One problem with hand-crafted features is that we usually need some form of iteration until we know that the representation is powerful enough for the task at hand. Stated differently, if the features are too simple, we likely learn pattern that are plausible according to the data, but not useful for the actual task. Here is an example in which we use the movie ‘Doom’ as a reference. We train a simple genre-based classifier and we study the last hidden layer to see how well it separates different classes in the data.
The analysis confirms that most classes are clearly separated, but nevertheless the model lacks semantic expressiveness, because some movies that are close in the feature space have nevertheless huge semantical differences. In our case, a movie called ‘Mad Monster Party’ is close neighbor of ‘Doom’, mainly because of the ‘creature film’ sub-genre and the ‘monster’ theme derived from the keywords, but a quick look into the details of it reveals that the movie is aimed for a younger audience.
In a nutshell, the designed features did a good job for clustering movies into high-level concepts, but they failed to figure out if a movie was for children or adults. That means in contrast to learned features, we have to encode all the basic knowledge right into the features before we can train a model to learn the required patterns. That resembles a little a chicken-egg-problem.
It is not new that crafting features is hard work, but in case of movies it seems almost impossible because movies combine three domains: text/plot, audio/speech and video/scene and we do not have access to any of those. All we have is a summary that is usually very short or biased, descriptive plot words and other partial information like the involved persons or genres. Furthermore, while we might have more accurate information for some movies, we also might have (almost) no information for others which means we cannot embed all movies into the same feature space.

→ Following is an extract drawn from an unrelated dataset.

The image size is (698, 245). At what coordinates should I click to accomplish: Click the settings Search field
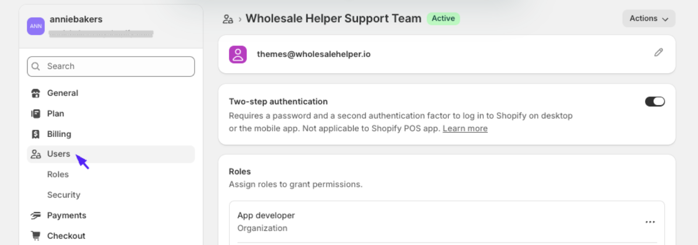pos(111,66)
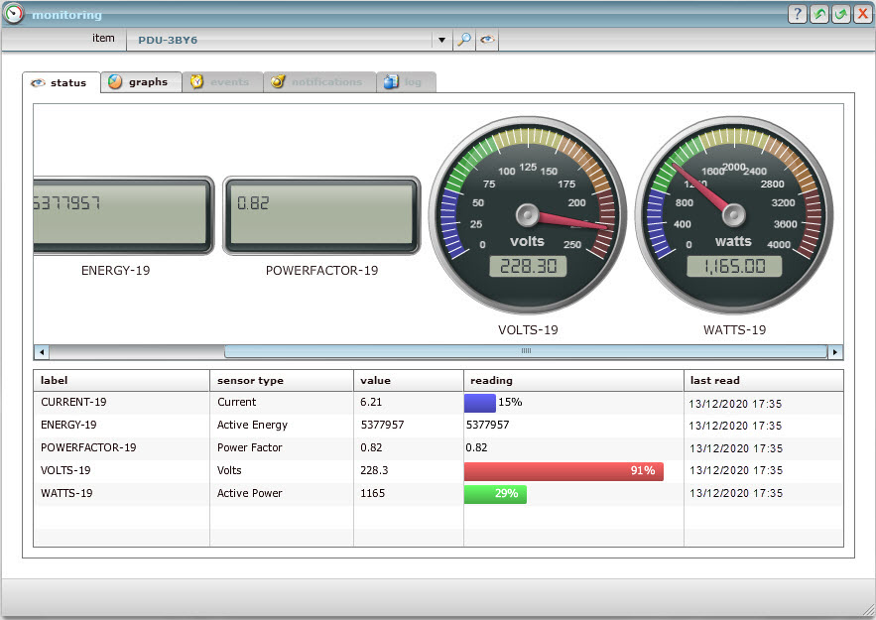Switch to the graphs tab

141,82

Long story short, with the data at hand, we can do lots of things, but the extraction of consistent, powerful and semantic concepts is none of them. Plus, without proper feature engineering, the explanatory power of models will be limited and that also means that even silver bullets like Deep Learning won’t help, since DL requires that the raw input data contains all the knowledge. The reason why DL seems to work so good these days is a combination of processing power (GPUs) and the utilization of tons of data. For movies, we have this data, but the access is limited and the required processing power is still too much for real-life applications. With the recent advances to describe images in a textual way, we might be able to condense a movie into useful semantical features some day.